# Week 02 \\\ Examples for lecture
# Rock the Vote!

## Did TV advertisements affect voter turnout among 18-19 year olds?

## Load Libraries

In [None]:
# for reading json files
import json

# numerical libraries
import numpy as np
import scipy as sp
import pystan

# pandas!
import pandas as pd

# plotting libraries
import matplotlib.pyplot as plt
import matplotlib.cm as cm
import seaborn as sns
%pylab inline

In [None]:
sns.set(style="white")

## A function to print a long string nicely

In [None]:
def print_info(info,wpl=12):
    """
    nicely print a long paragraph
    """
    
    long_info = info.split()
    num_lines = round(len(long_info) / wpl)
    
    info_break = []
    
    # break up the long string into multiple lines
    for i in range(num_lines):
        hld = ''
        chunk = long_info[wpl*i:wpl*(i+1)]
        
        # piece each line into one string
        for i in range(len(chunk)):
            hld = hld + chunk[i] + ' '
        
        info_break.append(hld)
    
    # now print!
    for i in range(len(info_break)):
        print(info_break[i])

In [None]:
def print_vars(var_dict):
    """
    nicely print the infomation about each variable
    """
    # what's the longest variable name?
    max_len = 0
    for k in var_dict.keys():
        if len(k) > max_len:
            max_len = len(k)
    
    for k in var_dict.keys():
        len_k = len(k)
        print(str(k) + ' '*(max_len - len_k + 1) + ' :::  ' + var_dict[k])

## Class Example 2: Rock the Vote

Jackman presents this example in his _Bayesian Analysis for the Social Sciences_ in Example 7.9 on pages 355-362. The exercise provides an opportunity to estimate a binomial dependent variable and sets us up to talk about this example later when we talk about multi-level models. Also, a great opportunity to dive into Bayesian modeling in the context of a field experiment.

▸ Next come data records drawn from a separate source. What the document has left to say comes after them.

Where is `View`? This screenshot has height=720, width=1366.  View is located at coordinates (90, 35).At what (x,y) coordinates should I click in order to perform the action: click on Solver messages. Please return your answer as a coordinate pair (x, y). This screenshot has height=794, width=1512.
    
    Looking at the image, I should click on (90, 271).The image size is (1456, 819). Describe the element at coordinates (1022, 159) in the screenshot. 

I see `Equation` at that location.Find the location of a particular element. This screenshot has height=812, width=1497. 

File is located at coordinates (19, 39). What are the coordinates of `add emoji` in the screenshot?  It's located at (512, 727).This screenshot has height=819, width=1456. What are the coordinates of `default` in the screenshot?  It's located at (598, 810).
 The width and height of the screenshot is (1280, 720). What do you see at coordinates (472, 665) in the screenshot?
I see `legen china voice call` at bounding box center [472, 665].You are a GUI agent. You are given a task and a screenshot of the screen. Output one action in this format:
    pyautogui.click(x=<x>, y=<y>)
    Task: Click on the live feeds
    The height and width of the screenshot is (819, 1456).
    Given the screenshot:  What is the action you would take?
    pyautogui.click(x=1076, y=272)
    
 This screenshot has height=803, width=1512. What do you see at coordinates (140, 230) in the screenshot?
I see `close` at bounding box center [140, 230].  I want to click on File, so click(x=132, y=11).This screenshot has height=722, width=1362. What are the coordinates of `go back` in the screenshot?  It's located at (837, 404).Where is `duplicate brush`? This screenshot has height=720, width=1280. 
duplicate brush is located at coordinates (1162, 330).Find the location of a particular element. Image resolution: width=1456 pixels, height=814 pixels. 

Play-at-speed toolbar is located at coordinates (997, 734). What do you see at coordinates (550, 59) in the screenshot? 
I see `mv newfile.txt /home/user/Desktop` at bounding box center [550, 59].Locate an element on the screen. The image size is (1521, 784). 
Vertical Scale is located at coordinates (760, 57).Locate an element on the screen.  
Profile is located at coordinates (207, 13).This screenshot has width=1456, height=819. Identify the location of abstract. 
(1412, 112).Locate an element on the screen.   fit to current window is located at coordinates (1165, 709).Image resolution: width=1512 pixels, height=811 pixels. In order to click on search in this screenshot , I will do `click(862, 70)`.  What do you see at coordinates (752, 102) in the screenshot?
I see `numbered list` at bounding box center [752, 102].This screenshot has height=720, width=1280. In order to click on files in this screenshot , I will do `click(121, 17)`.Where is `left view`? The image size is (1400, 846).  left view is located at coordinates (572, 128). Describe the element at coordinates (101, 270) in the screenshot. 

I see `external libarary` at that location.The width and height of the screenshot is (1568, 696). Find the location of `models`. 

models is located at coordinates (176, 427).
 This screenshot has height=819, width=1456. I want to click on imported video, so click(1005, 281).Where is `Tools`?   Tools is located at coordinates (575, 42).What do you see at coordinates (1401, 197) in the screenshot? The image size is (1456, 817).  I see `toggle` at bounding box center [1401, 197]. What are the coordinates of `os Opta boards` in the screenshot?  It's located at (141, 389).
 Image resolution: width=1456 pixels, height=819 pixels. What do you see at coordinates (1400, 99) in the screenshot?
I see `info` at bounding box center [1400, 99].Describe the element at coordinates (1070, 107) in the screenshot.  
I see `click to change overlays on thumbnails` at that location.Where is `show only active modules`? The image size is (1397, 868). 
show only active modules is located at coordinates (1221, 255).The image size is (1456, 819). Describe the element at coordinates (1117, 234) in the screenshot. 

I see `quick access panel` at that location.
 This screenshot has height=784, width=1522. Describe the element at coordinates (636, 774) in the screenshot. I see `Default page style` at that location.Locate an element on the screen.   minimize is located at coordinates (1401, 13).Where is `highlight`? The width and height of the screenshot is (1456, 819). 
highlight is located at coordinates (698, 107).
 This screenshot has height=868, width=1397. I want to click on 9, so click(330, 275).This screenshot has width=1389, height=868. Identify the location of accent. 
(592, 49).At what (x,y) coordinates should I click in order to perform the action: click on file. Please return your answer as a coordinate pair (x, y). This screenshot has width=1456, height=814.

>Prior to the presidential election in November 2004, we assembled a nationwide list of cable systems that covered only a single zip code. Small cable TV systems are a fertile source of experimental data for social scientists because their small size makes them inexpensive and conducive to large-N randomized studies. In order to test the televised messages in an environment that would not be dominated by other election-related advertisements, we removed all cable systems in 16 states that the Los Angeles Times classified as presidential battlegrounds (closely contested states). We then excluded any systems that had no time available in prime time during the week before the election or that cost more than 15 dollars per 30-second advertisement on the USA television network. We excluded all systems in Mississippi because its voter file is very difficult to obtain. This left 85 cable systems for randomization.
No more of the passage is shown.